South Africa's second telecommunications network operator, Neotel, on Friday launched its enterprise wireless product offering, which would use last mile technologies to provide the operator's enterprise services to corporate customers.
"Our wireless offering is a solution that allows us to address the local loop or last mile. To date, we have been rolling out fibre. The wireless solution allows us to complement that with a different set of technologies," commented Neotel's head of enterprise group, Stefano Mattielo, on Friday during a launch event in Johannesburg.
The last mile is the last part of delivering connectivity from a communications provider to a customer. Worldwide Interoperability for Microwave Access (WiMAX) technology enables communications operators to deliver the last mile.

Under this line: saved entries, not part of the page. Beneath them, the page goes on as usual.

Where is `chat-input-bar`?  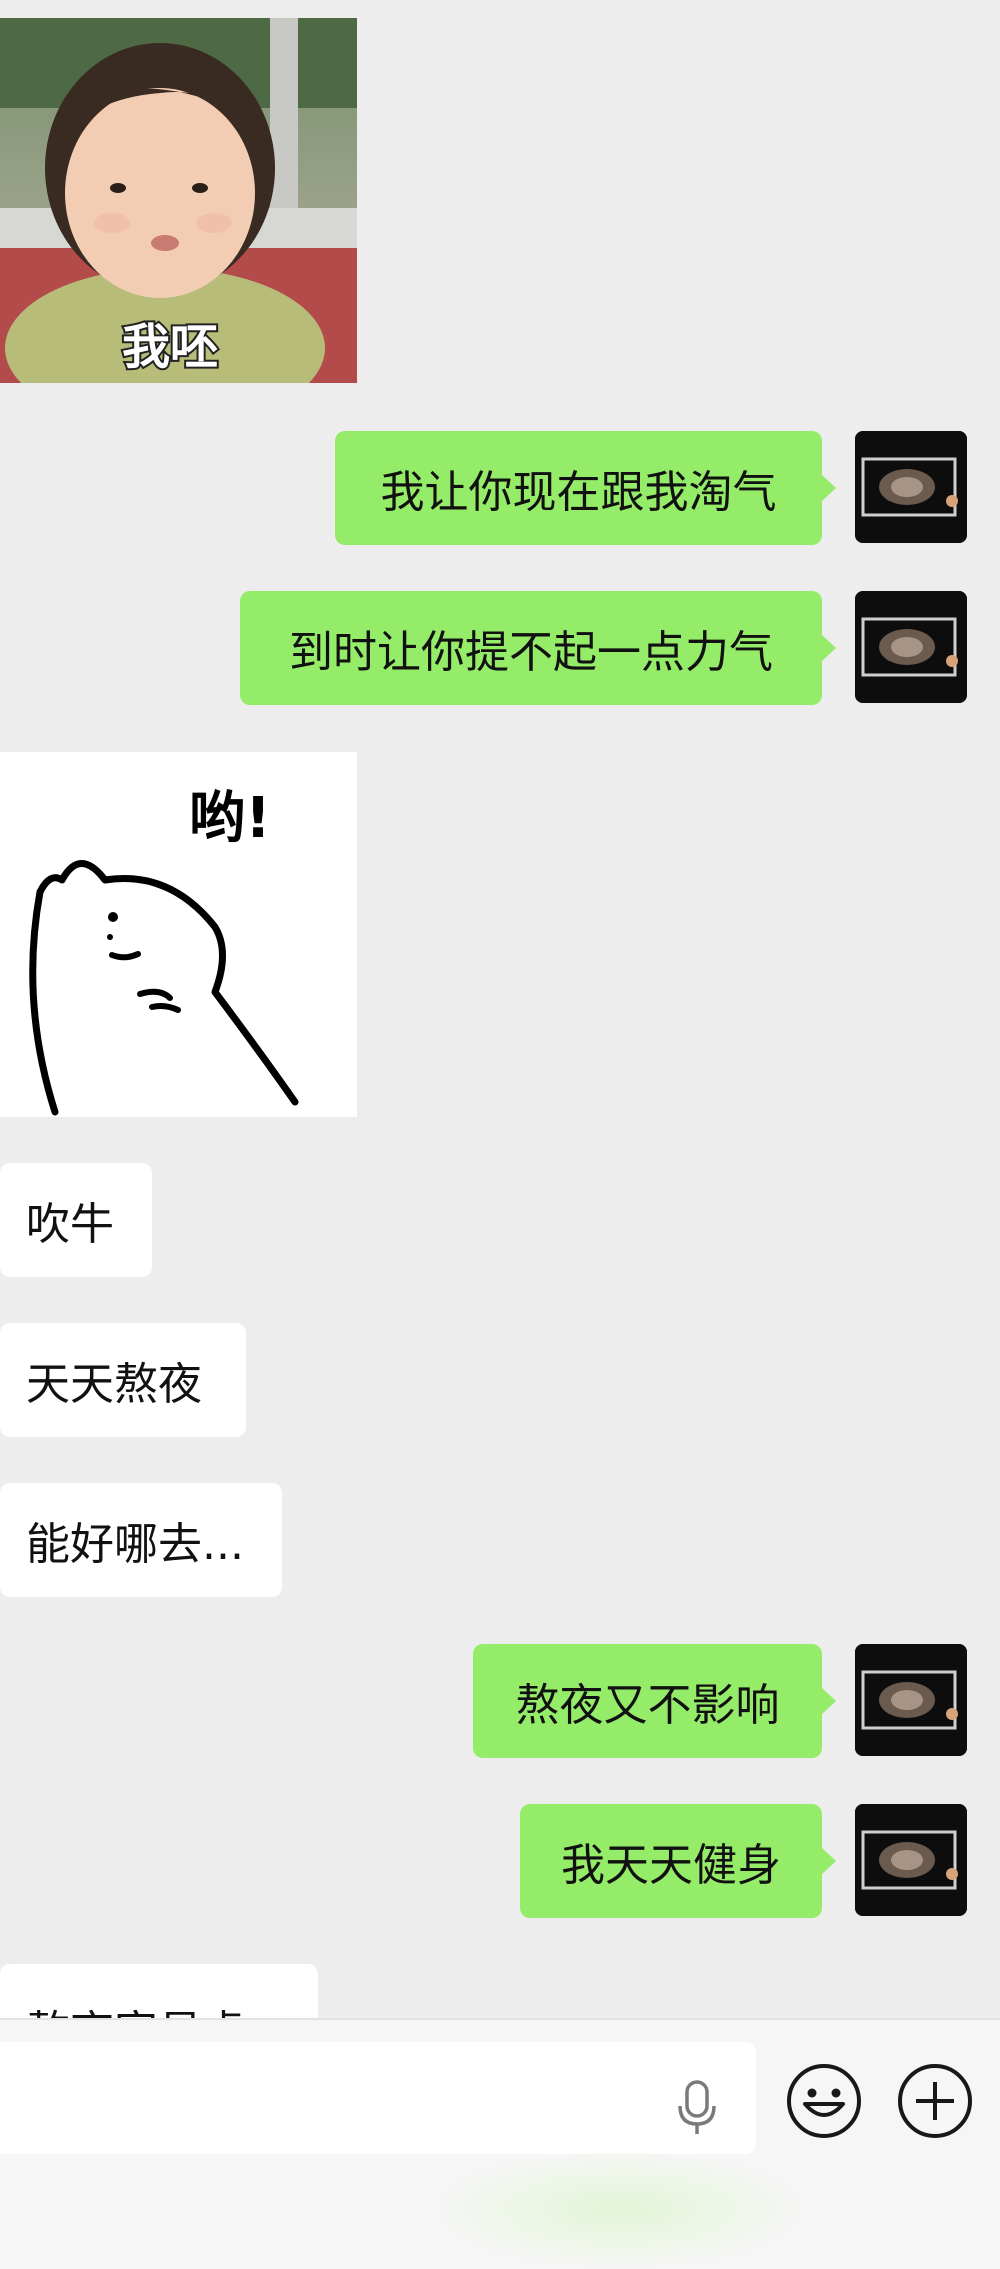
chat-input-bar is located at coordinates (500, 2144).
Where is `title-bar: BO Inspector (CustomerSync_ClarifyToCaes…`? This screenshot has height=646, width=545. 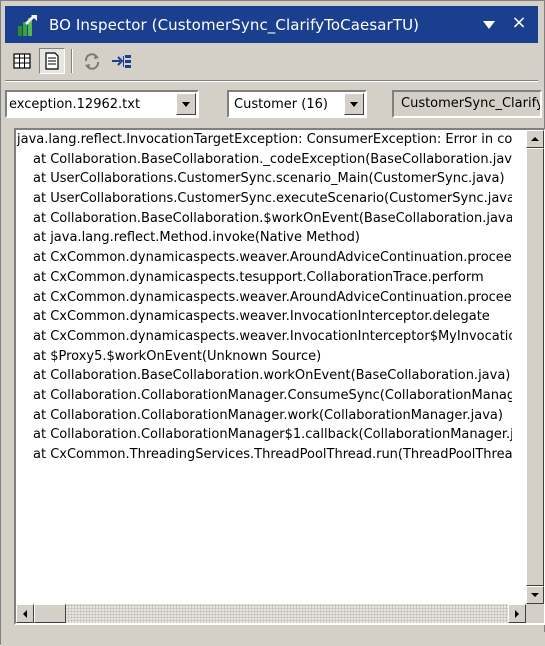 title-bar: BO Inspector (CustomerSync_ClarifyToCaes… is located at coordinates (272, 24).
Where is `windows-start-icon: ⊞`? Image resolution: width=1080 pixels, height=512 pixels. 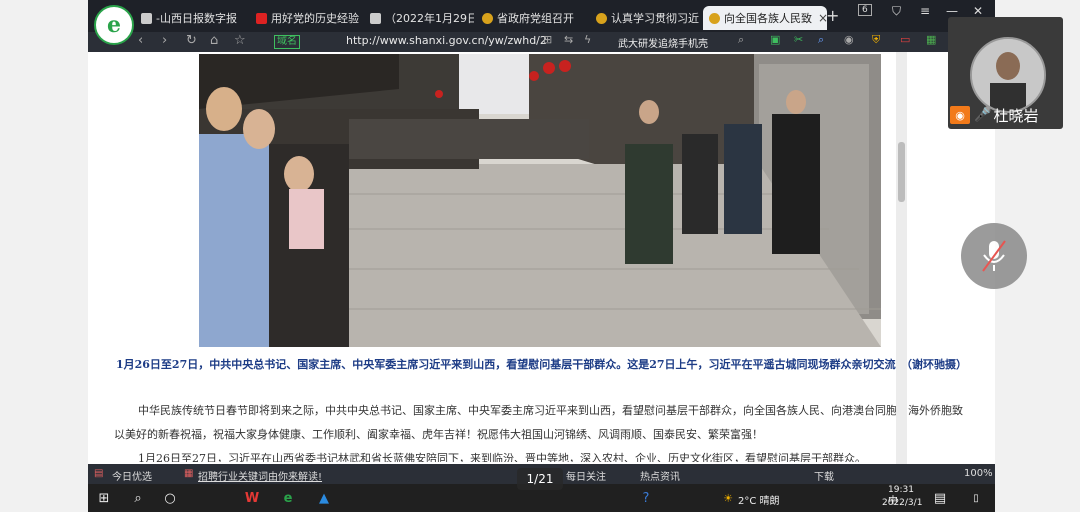 windows-start-icon: ⊞ is located at coordinates (104, 498).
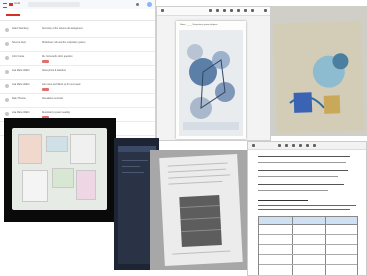  What do you see at coordinates (308, 221) in the screenshot?
I see `table-header-row` at bounding box center [308, 221].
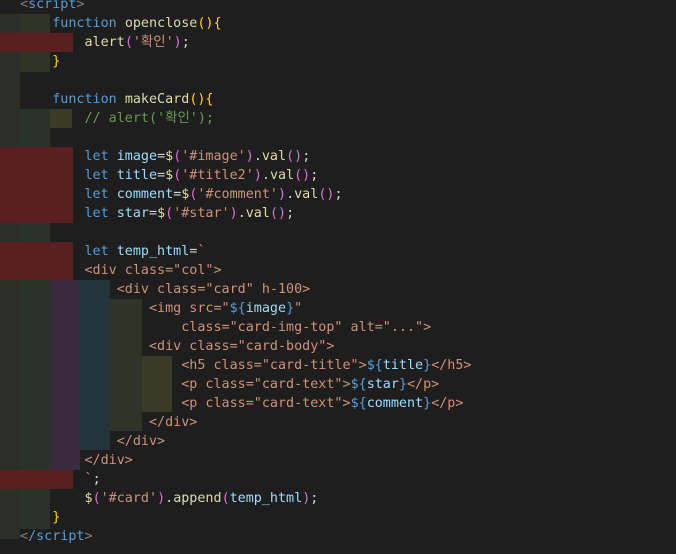 The height and width of the screenshot is (554, 676). What do you see at coordinates (117, 118) in the screenshot?
I see `code-line: // alert('확인');` at bounding box center [117, 118].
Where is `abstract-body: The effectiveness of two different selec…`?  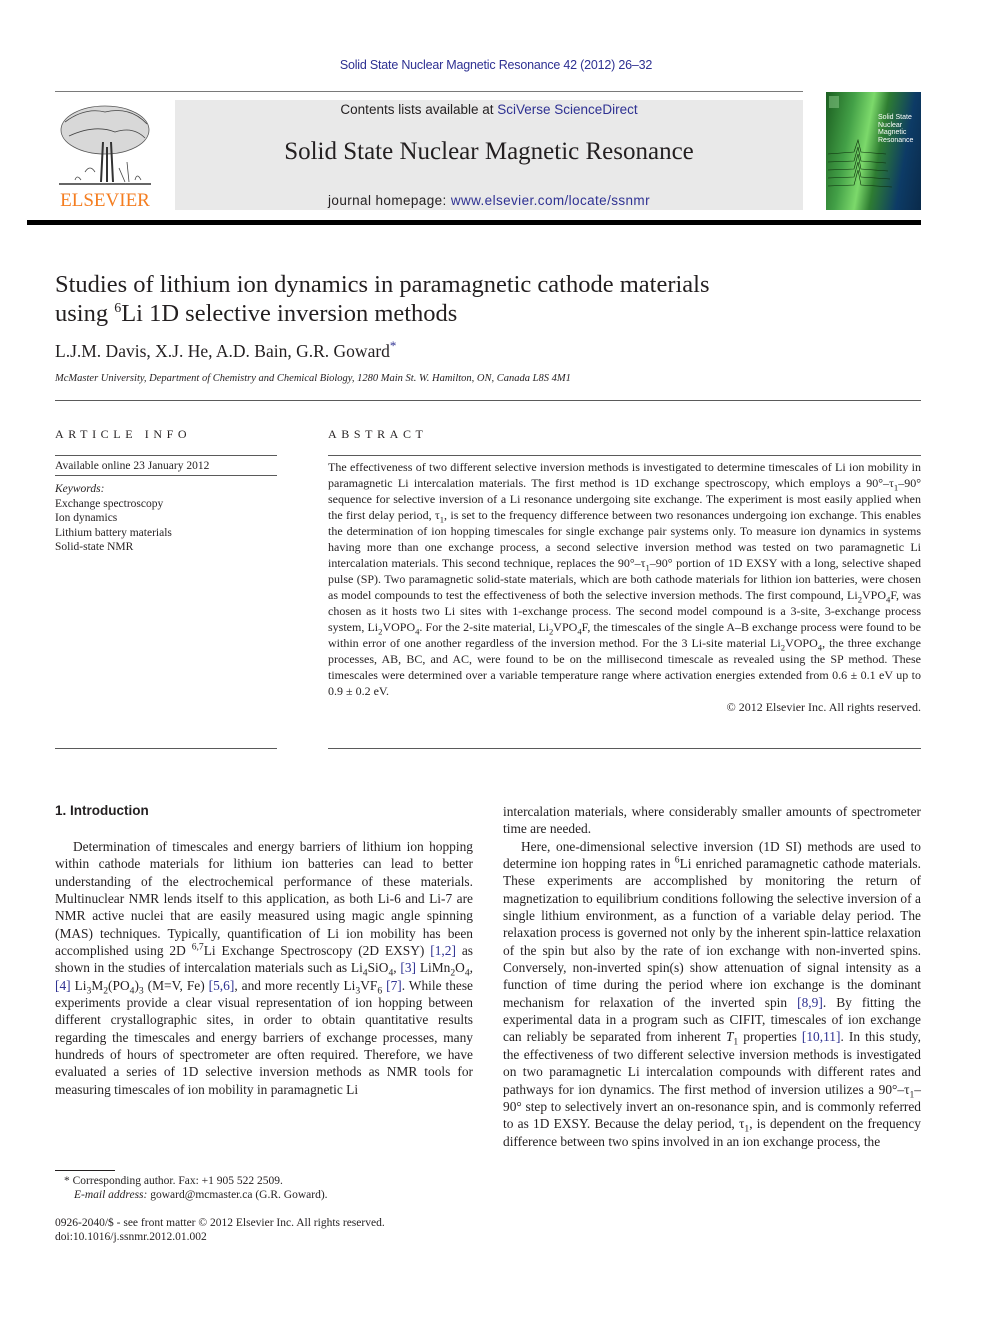
abstract-body: The effectiveness of two different selec… is located at coordinates (625, 587).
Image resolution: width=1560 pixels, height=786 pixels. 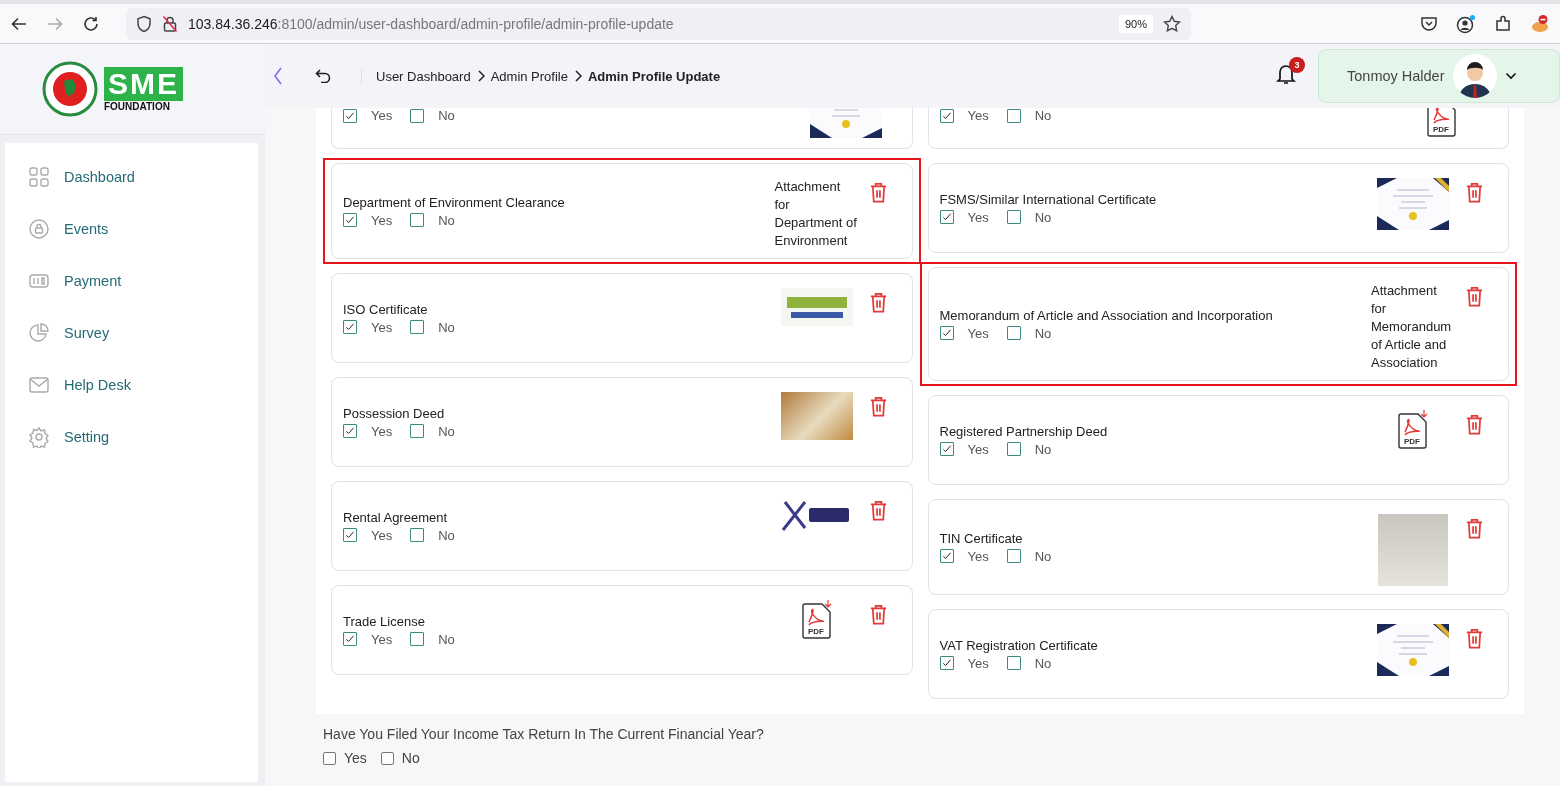 What do you see at coordinates (1024, 431) in the screenshot?
I see `document-title: Registered Partnership Deed` at bounding box center [1024, 431].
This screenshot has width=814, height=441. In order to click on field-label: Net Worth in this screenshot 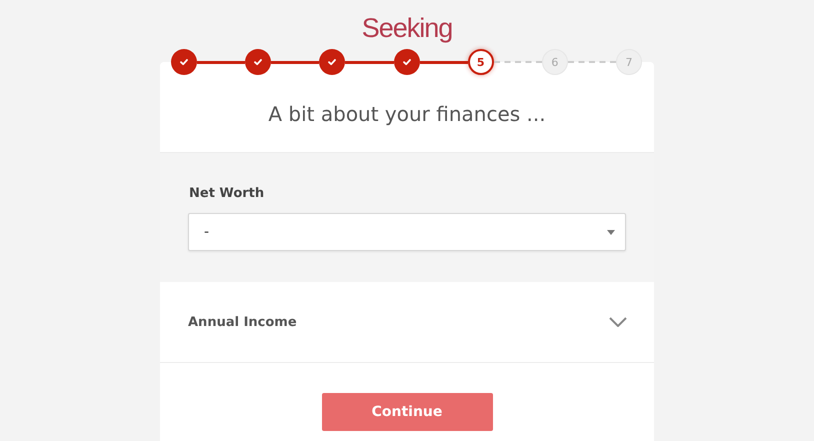, I will do `click(228, 194)`.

Neotel Enterprise Group product manager Marcel Steyn noted that there was a lot of demand for subrates (less than 2 MB/s) in South Africa.
Wireless offered a suitable alternative to fibre in cases where lower bandwidth or subrates were required. It could be installed quicker and no trenching of pavements or streets would be required.
Neotel would use two technologies to provide wireless last mile access, which it would backhaul on its optical fibre network, rather than on other wireless networks, as this could lead to reduced service levels.
This would initially only be available in the main metropolitan areas where it already had a fibre network rolled out, but would eventually be extended to secondary towns and cities across the country, as the operator continued the roll-out of its fibre network.
The WiMAX 802.16d solution, supplied by vendor Telsima, would be rolled out on a 3,5 GHz spectrum, while the VectaStar solution, supplied by Cambridge Broadband, would be rolled out on a 10,5 GHz spectrum.
The operator would sign service level agreements with the clients who chose its wireless products that would include installation, maintenance, and a performance guarantee, among other aspects.
Neotel would spend about R10-billion on network deployment over the next five to ten years.